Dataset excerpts
────────
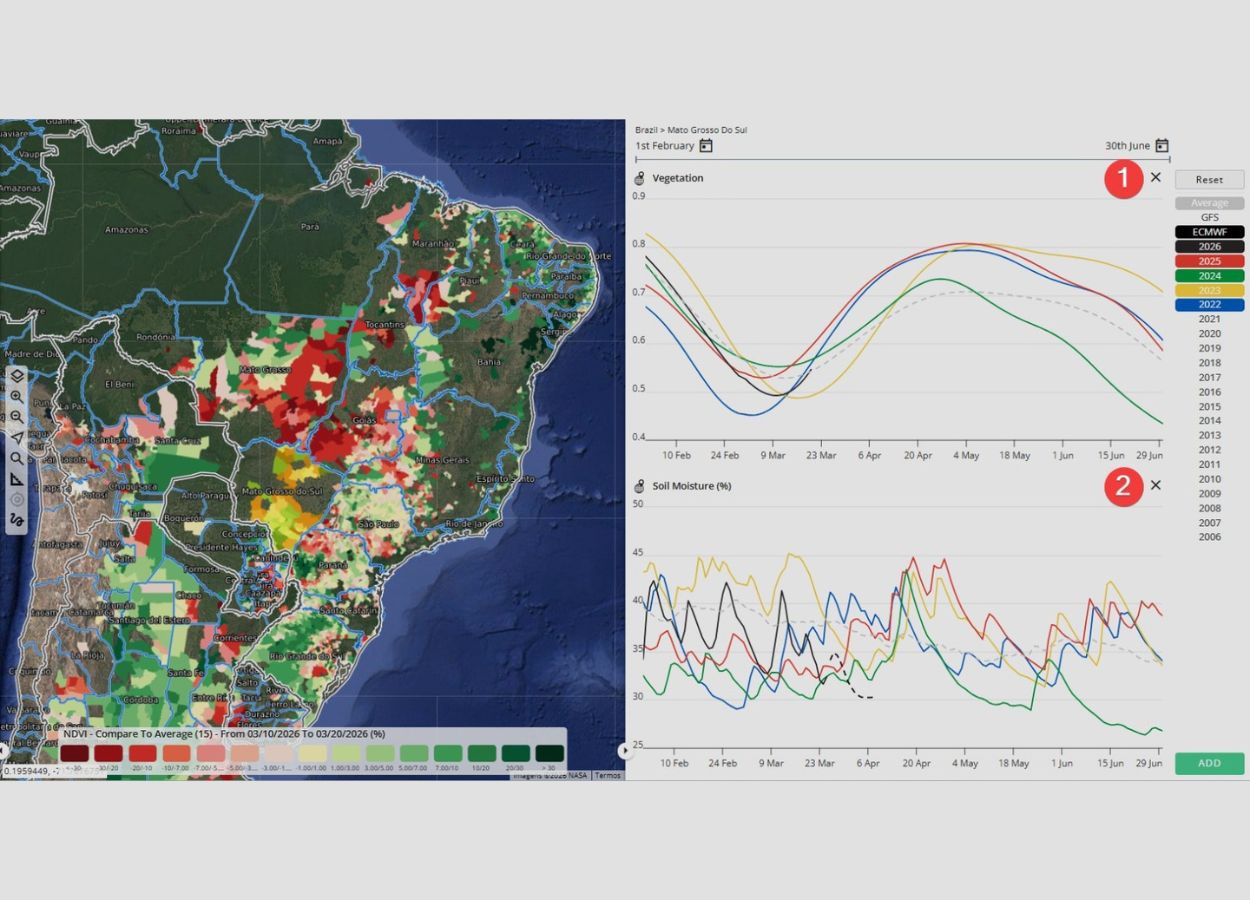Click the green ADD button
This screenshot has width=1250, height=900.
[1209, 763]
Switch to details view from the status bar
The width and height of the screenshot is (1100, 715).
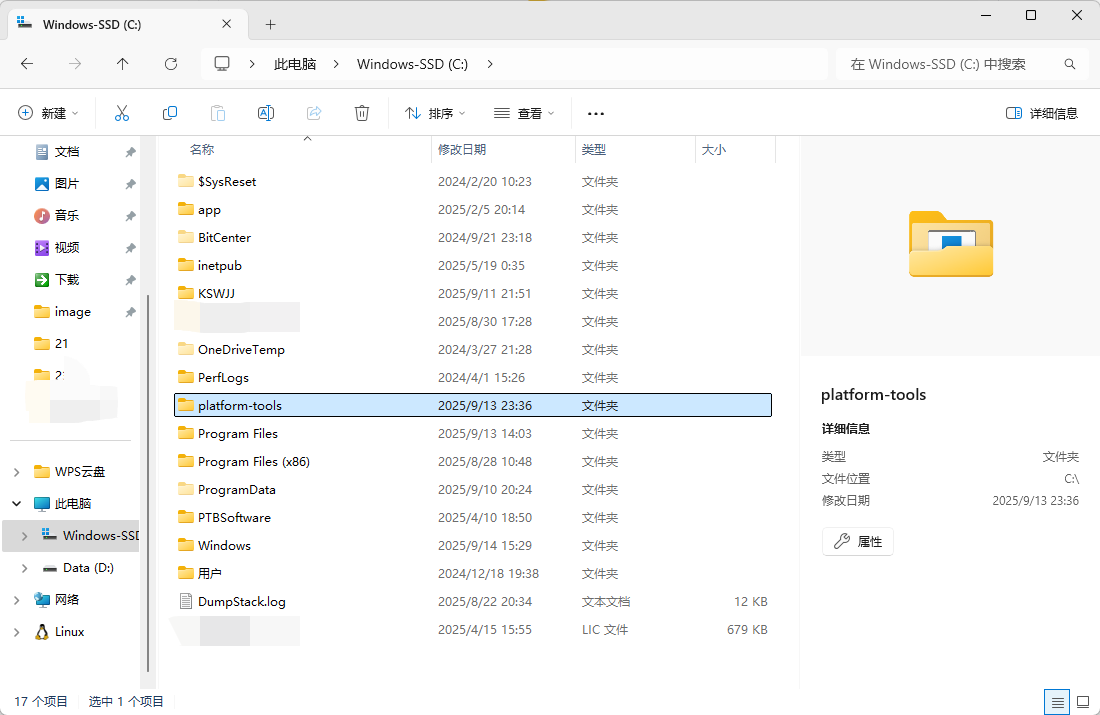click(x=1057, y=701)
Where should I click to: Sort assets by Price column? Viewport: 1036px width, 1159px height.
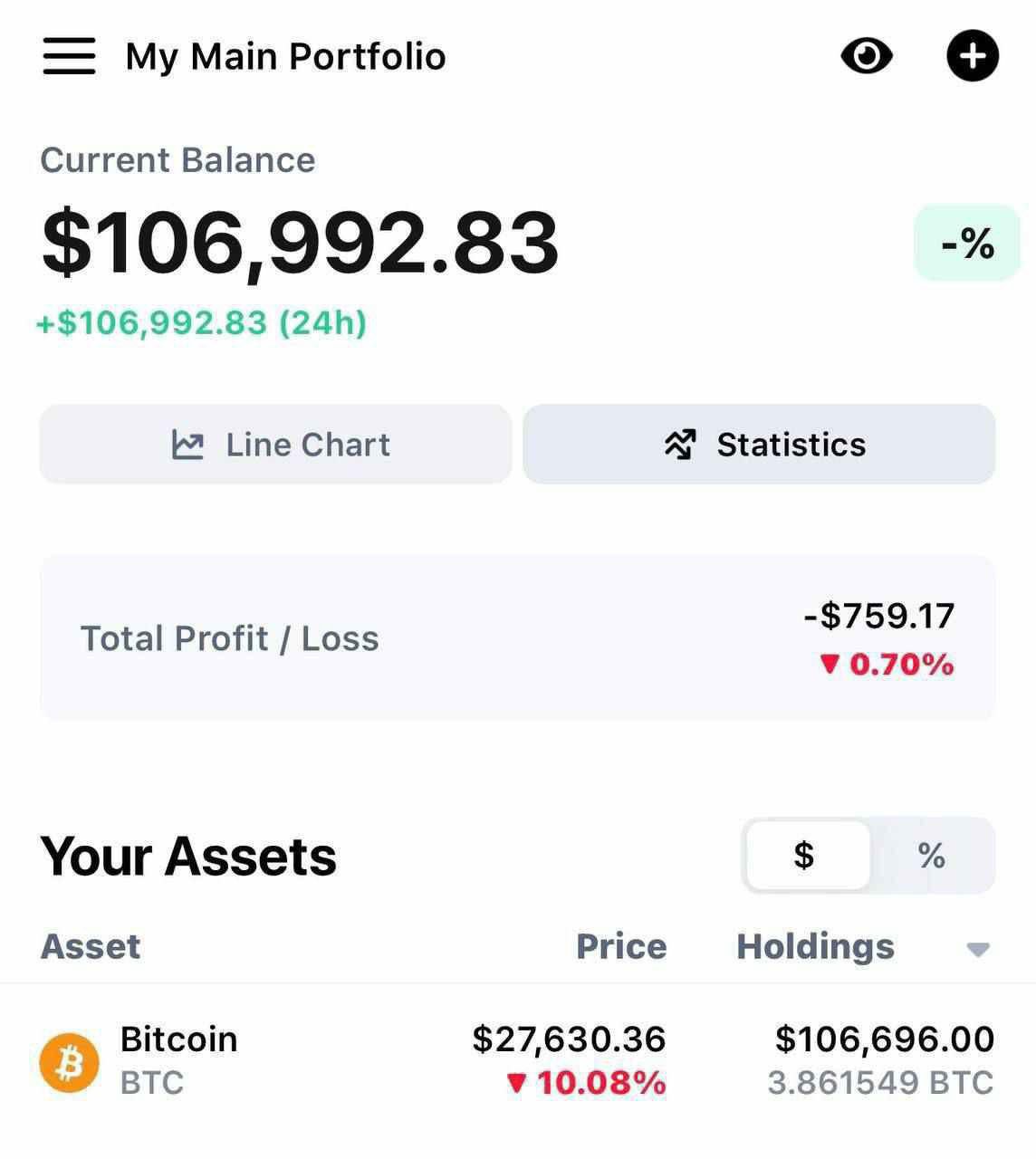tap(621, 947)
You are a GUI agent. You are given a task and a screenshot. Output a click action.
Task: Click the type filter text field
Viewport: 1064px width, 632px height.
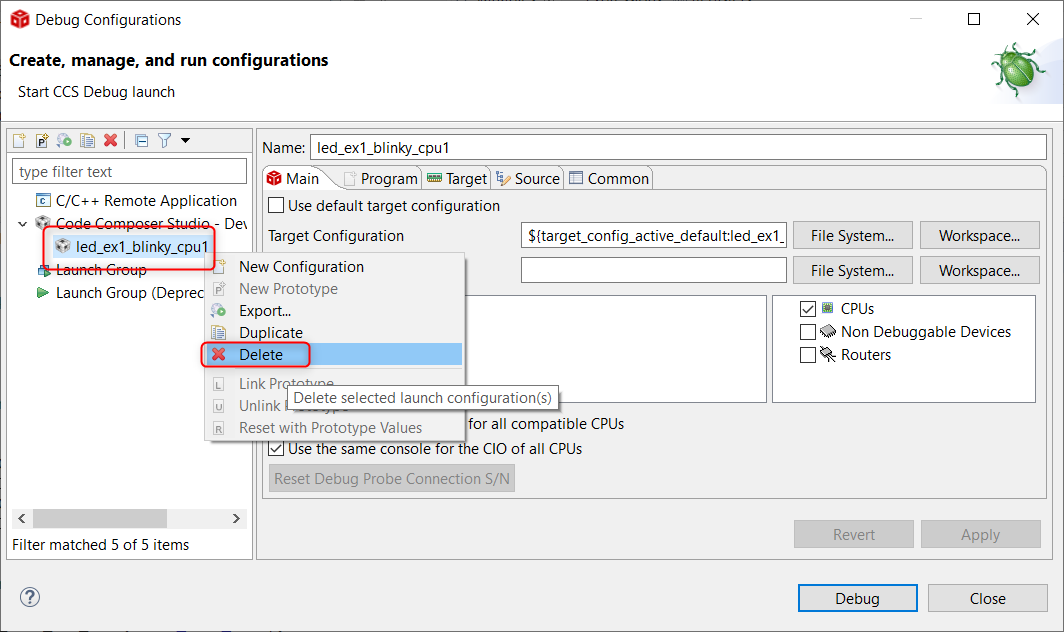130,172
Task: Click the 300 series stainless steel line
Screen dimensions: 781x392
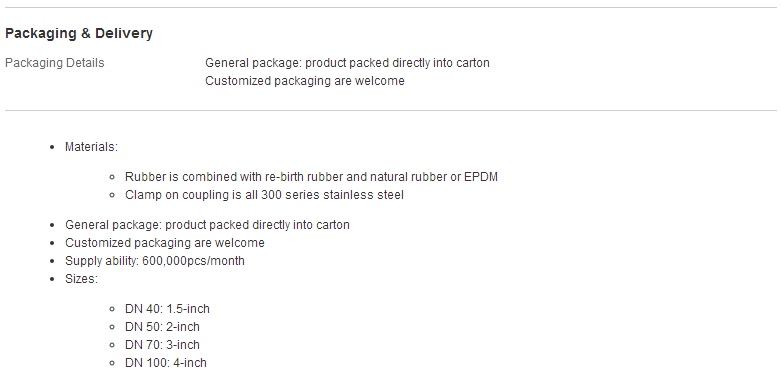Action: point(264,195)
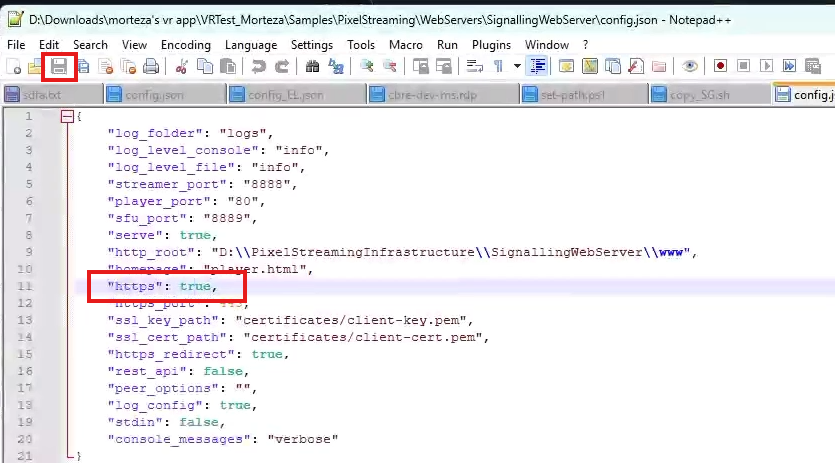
────────
# TASK INSTRUCTIONS:
All lines from the one containing "Task: Click the 300" to the last line of the records above, both included, need to be repeated word for word; omit the pictures.

# ANSWER TO THE PROBLEM:
Task: Click the 300 series stainless steel line
Screen dimensions: 781x392
Action: point(264,195)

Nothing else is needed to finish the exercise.